### Work to complete
a - In the passage on anti-racist activism, rewrite the section between "It is not clear" and "is the latter.", inclusive, substituting "anti-racism campaign" for "anti-racist movement".
b - List every quality that, according to the passage on anti-racist activism, white allies signal they have by supporting the anti-racism movement.

By supporting the anti-racism movement, white allies signal that they are not like other whites; they are empathetic, good, and moral. White allies are often the enforcers of conformity, coming down, in some cases furiously, on those who raise questions about statements they find dubious or those who resist demands. Indeed, the most disturbing quality of the anti-racist practice is its reliance on the tactics of shaming and labeling in lieu of debating positions with facts and logic.
We paraphrase here just one of the countless similar emails that were circulated on UC campuses by white allies following the George Floyd murder – in this case an email by a white graduate student to another graduate student who had questioned assertions about how many black faculty members his department should immediately hire:
Your emails are well known by scholars of color – particularly those who specialize in racism – as dismissive and disrespectful. Your emails place our colleagues – particularly women of color – in a position of having to do unnecessary emotional labor to address the harm you cause. The idea you express of ‘playing devil’s advocate’ in discussions of anti-Blackness reflects your position of privilege relative to Black people. You treat the topic of anti-Blackness as a topic of debate. But it is not a topic of debate for Black people who are on the receiving end of this treatment. It is not up to non-Black people to decide whether anti-Blackness is real. It is real. It is up to non-Black people to listen and engage in actions that undo the racism that is endemic in universities.
It is not clear whether the goal of the anti-racist movement is to create a more authentic community that is fully inclusive of people with different backgrounds, ideas, and interests or whether it is instead to overturn and reverse hierarchies through the replacement of people who abide by the culture of rationalism and are thought to have too much power with those who do not currently have as much power as they would like and share a critique of that culture. The stated goal is the former, but the actions and demands of the anti-racist movement often suggest that the underlying goal is the latter.

Dataset entries:

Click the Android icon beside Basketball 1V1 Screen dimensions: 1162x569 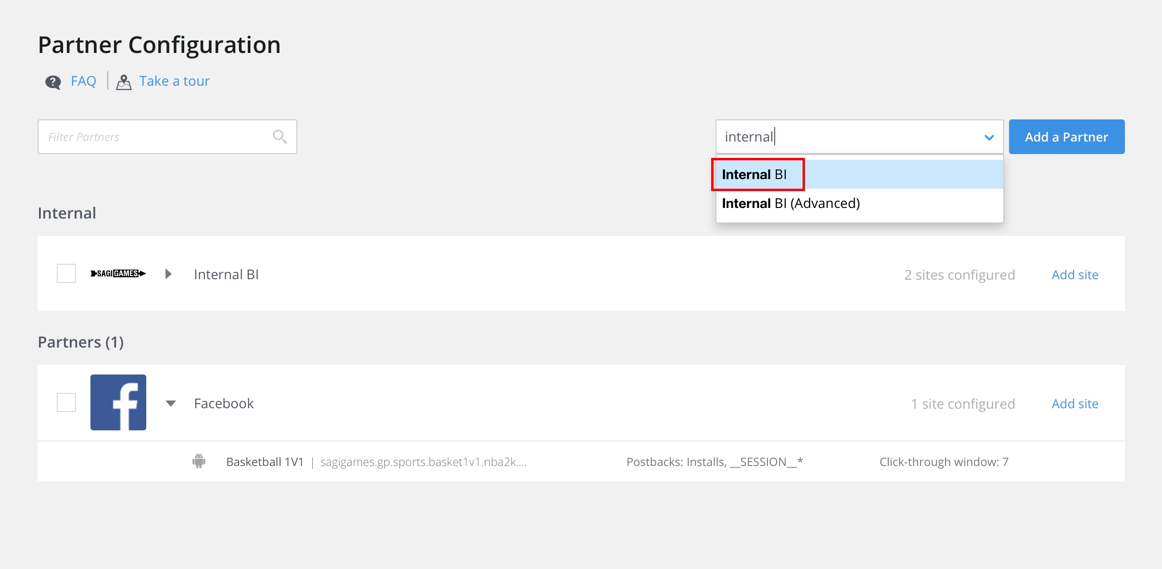pyautogui.click(x=199, y=461)

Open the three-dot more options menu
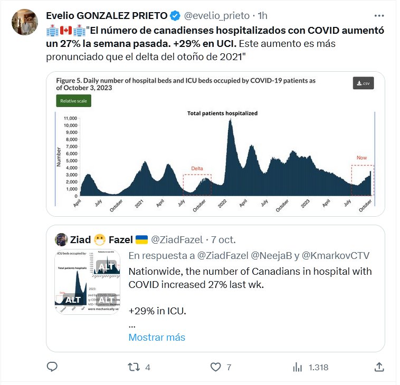click(379, 16)
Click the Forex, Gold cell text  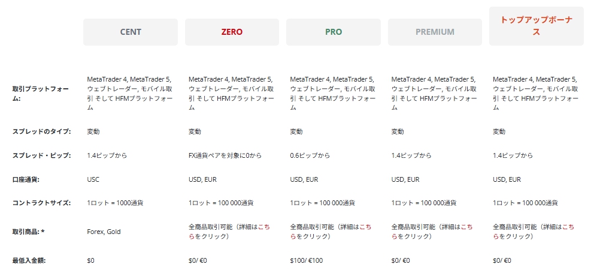104,232
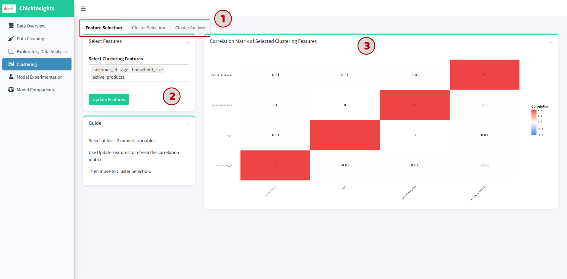Image resolution: width=567 pixels, height=279 pixels.
Task: Switch to the Cluster Selection tab
Action: (149, 28)
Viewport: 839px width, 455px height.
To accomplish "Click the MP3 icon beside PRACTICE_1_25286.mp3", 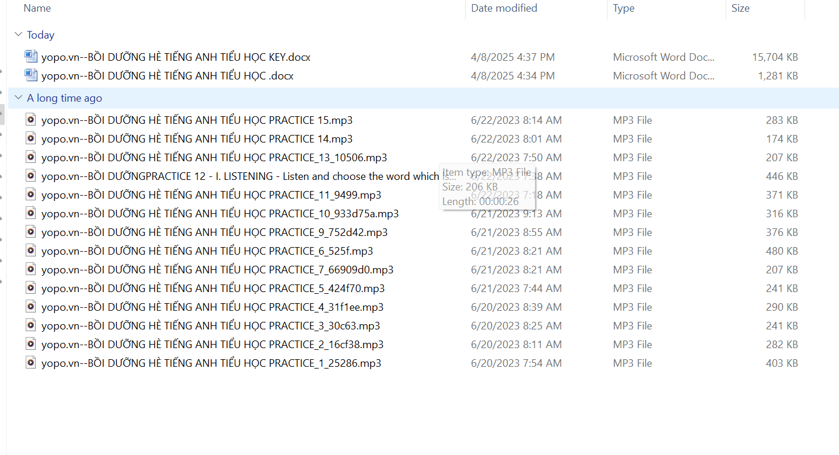I will click(x=31, y=363).
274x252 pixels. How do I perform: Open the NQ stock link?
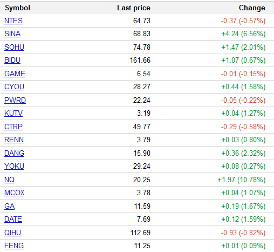click(x=9, y=180)

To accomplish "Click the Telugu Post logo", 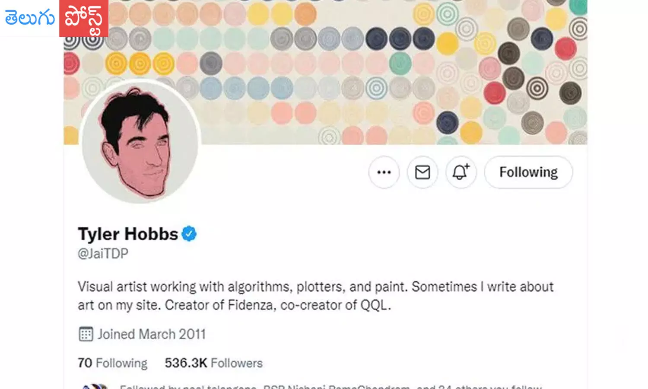I will pyautogui.click(x=54, y=18).
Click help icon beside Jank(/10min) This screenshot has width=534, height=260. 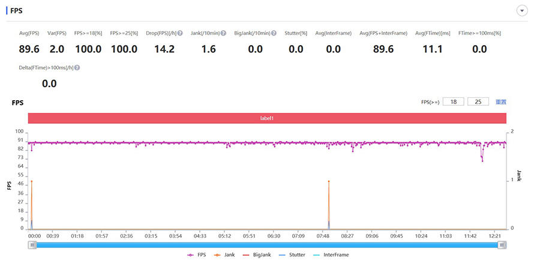coord(223,34)
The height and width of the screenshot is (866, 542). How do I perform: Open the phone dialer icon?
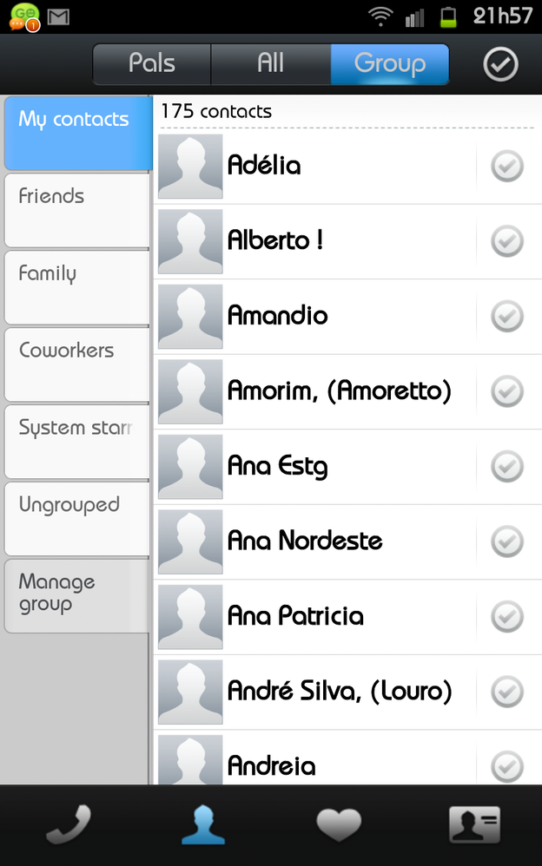68,824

### Answers to the problems
a -
It is not clear whether the goal of the anti-racism campaign is to create a more authentic community that is fully inclusive of people with different backgrounds, ideas, and interests or whether it is instead to overturn and reverse hierarchies through the replacement of people who abide by the culture of rationalism and are thought to have too much power with those who do not currently have as much power as they would like and share a critique of that culture. The stated goal is the former, but the actions and demands of the anti-racism campaign often suggest that the underlying goal is the latter.

b -
- empathetic
- good
- moral